Friction over the athletes’ arrival grew after many of them were assigned to apartment-style dorms, displacing more senior students. Other dorms were deemed unsafe because of mold, which Mr. Corcoran said should have been addressed by earlier administrations. Many students ended up in three nearby hotels.

Atticus Dickson, a 19-year-old religious studies student assigned to live at a Hyatt Place, described the inconvenience of having to catch a shuttle or hitch a ride just to get to class: “My job is on campus, and I stay on campus late.”

There have been other sources of uncertainty. Annie Dong, a 21-year-old art and psychology student in her fourth year, said the culture no longer felt as positive and welcoming.

“The community has changed,” she said. “There is also anxiety just being on campus.”

Parents and students reported classes being canceled shortly before the start of the semester, a claim Mr. Corcoran denied despite the faculty upheaval. Visiting faculty have been hired for this school year.

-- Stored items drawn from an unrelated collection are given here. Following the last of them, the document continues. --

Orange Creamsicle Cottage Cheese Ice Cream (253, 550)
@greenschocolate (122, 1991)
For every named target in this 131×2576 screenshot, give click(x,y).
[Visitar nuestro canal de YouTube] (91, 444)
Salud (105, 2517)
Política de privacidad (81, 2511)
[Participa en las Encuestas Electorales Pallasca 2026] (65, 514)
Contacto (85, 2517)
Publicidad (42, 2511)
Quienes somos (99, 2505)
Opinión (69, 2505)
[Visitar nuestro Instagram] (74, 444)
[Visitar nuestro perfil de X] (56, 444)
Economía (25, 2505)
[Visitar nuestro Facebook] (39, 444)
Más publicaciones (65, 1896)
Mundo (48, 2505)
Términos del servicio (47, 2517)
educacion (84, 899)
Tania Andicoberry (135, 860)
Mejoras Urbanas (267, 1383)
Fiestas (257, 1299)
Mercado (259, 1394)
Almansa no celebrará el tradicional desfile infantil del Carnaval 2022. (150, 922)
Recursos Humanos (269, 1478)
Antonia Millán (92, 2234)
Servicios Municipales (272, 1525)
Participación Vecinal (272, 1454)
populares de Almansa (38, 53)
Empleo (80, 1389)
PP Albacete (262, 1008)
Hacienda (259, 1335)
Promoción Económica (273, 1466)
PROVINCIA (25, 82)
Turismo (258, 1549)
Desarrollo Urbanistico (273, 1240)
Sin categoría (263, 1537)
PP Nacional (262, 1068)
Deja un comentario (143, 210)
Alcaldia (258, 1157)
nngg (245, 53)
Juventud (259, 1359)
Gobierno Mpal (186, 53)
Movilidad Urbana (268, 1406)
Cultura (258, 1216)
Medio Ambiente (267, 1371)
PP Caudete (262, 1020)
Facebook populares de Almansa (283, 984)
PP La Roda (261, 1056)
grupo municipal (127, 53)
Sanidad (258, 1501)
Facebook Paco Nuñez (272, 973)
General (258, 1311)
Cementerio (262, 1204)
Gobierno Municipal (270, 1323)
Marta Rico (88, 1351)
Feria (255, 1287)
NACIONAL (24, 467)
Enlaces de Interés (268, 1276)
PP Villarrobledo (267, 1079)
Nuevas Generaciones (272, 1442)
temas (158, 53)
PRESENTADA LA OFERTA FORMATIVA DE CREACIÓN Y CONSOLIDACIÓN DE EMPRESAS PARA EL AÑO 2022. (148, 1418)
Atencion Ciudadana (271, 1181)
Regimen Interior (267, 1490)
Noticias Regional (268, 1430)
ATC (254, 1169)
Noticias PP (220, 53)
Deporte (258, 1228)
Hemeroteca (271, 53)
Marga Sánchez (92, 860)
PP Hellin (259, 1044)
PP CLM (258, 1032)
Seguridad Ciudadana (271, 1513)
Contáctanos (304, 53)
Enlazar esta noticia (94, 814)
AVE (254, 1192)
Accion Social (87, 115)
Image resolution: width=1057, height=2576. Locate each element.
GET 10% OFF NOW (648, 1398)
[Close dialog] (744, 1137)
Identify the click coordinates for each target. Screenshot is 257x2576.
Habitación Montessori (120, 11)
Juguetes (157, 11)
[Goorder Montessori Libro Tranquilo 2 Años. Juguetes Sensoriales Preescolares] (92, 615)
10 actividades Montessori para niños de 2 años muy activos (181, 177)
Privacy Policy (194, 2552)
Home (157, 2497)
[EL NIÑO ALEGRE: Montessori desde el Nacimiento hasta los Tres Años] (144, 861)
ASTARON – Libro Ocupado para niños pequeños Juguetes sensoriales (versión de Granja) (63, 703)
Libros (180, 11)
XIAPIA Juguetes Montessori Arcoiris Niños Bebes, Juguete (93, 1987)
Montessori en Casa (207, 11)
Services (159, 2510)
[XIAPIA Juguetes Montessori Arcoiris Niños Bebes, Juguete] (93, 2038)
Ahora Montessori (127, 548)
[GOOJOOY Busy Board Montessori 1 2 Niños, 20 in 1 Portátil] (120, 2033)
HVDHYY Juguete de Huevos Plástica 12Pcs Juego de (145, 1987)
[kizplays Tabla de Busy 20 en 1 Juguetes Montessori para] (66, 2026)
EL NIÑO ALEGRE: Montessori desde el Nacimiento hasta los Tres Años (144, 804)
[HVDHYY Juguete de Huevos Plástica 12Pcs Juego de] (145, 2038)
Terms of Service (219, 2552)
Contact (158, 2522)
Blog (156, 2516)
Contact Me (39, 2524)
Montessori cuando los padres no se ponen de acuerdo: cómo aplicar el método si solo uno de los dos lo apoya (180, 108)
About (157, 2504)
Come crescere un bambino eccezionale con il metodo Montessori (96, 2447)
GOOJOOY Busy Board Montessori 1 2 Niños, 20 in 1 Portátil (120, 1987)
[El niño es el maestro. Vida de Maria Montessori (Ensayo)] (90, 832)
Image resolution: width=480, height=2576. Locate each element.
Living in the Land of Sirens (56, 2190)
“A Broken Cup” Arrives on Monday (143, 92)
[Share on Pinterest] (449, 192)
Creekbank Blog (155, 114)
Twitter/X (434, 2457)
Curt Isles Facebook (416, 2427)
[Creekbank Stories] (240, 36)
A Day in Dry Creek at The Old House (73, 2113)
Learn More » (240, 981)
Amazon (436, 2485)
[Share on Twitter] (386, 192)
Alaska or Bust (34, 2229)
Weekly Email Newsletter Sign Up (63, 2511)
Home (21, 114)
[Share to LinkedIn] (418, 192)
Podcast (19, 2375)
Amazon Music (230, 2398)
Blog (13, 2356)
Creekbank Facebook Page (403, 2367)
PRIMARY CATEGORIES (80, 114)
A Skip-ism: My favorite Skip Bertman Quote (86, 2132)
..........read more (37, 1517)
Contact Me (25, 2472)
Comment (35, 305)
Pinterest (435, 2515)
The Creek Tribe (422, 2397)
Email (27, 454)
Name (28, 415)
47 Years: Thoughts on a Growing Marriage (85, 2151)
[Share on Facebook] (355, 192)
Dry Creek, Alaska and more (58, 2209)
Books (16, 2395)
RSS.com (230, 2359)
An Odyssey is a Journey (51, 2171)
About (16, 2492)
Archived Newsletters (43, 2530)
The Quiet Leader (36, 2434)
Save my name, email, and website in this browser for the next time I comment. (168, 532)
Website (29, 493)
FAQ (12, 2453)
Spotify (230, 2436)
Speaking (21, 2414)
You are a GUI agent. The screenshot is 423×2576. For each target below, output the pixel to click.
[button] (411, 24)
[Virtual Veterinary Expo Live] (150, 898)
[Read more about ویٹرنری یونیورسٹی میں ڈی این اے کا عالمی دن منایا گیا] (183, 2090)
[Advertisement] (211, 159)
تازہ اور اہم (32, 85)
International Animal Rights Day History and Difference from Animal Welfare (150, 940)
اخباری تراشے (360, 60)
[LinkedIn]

“I was doing an internship at an organic chemistry lab,” said Olivia Pare, a 20-year-old biology student entering her third year, who transferred. “The professor I was doing that with was denied tenure, and that was the last straw for me.”

More than 30 students have transferred to Hampshire College, a private liberal arts school in Amherst, Mass., that offered to match New College students’ tuition.

One of them, Libby Harrity, 20, withdrew from New College as part of a deal for misdemeanor battery charges against her to be dropped. Christopher Rufo, a trustee appointed by Mr. DeSantis, had accused her of spitting at him during a campus protest in May. (Ms. Harrity denied his version of events.)

Ms. Harrity — who got a tattoo of New College’s quirky former mascot, a pair of empty brackets denoting a math concept known as the null set — said that she is grateful for Hampshire’s tuition match, though her housing and travel home will be more expensive.

“I’m hurt,” she said of her departure from New College. “They have come in and taken everything that made it good and charming and removed as much of it as possible.”

Ms. Curtis, an art and psychology student, stayed at New College, though she is considering dropping her psychology concentration. The dorm she expected to live in was closed, leaving her to scramble for alternative on-campus housing. She was one of six students whose murals — hers depicted sandhill cranes — were painted over without notice, which she said sent a painful message: “‘We don’t want your work here.’”

She let her pink hair dye fade and her mullet grow out before returning to school — for fear, she said, that administrators and new students would judge her. She is trying to get through her art coursework and graduate as soon as possible.